- [TO DO]
Repeat every record exactly, omitting the pictures.
### DATA FOR THE TASK ###
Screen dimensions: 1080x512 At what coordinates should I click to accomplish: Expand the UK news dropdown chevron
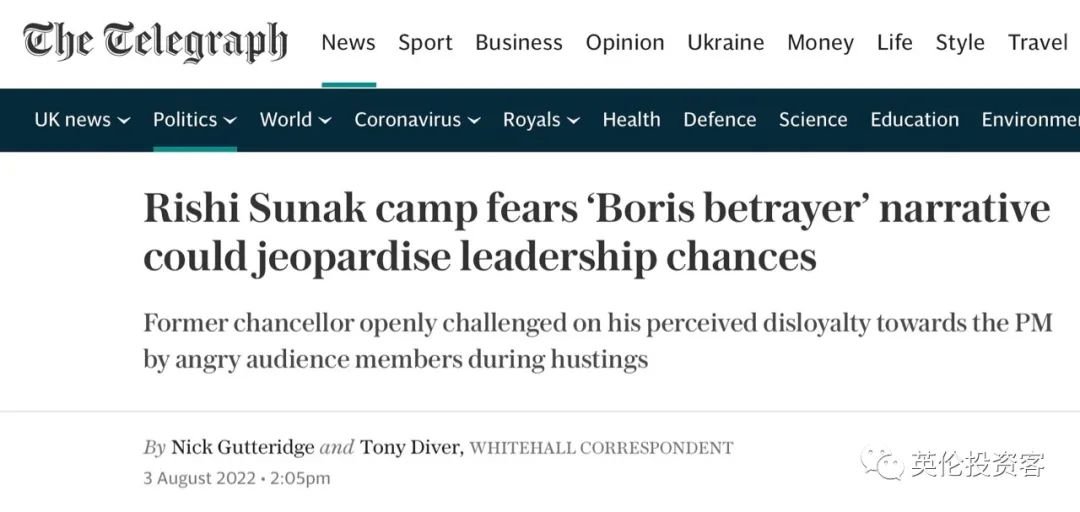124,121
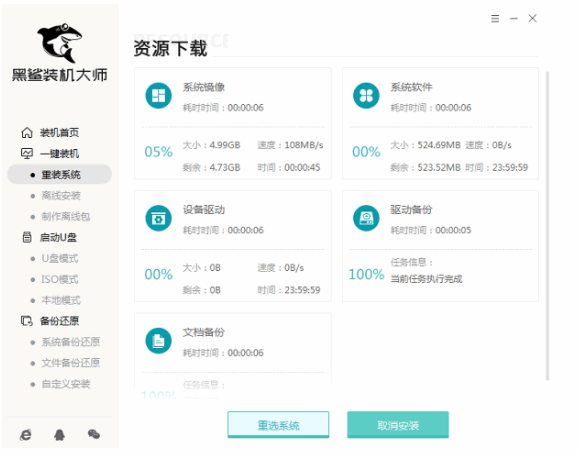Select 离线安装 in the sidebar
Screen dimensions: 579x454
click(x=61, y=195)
###
- [SOLUTION]
Screen dimensions: 1080x512 At what coordinates should I click to accomplish: Expand the UK news dropdown chevron
124,121
Select 离线安装 in the sidebar
Screen dimensions: 579x454
click(x=61, y=195)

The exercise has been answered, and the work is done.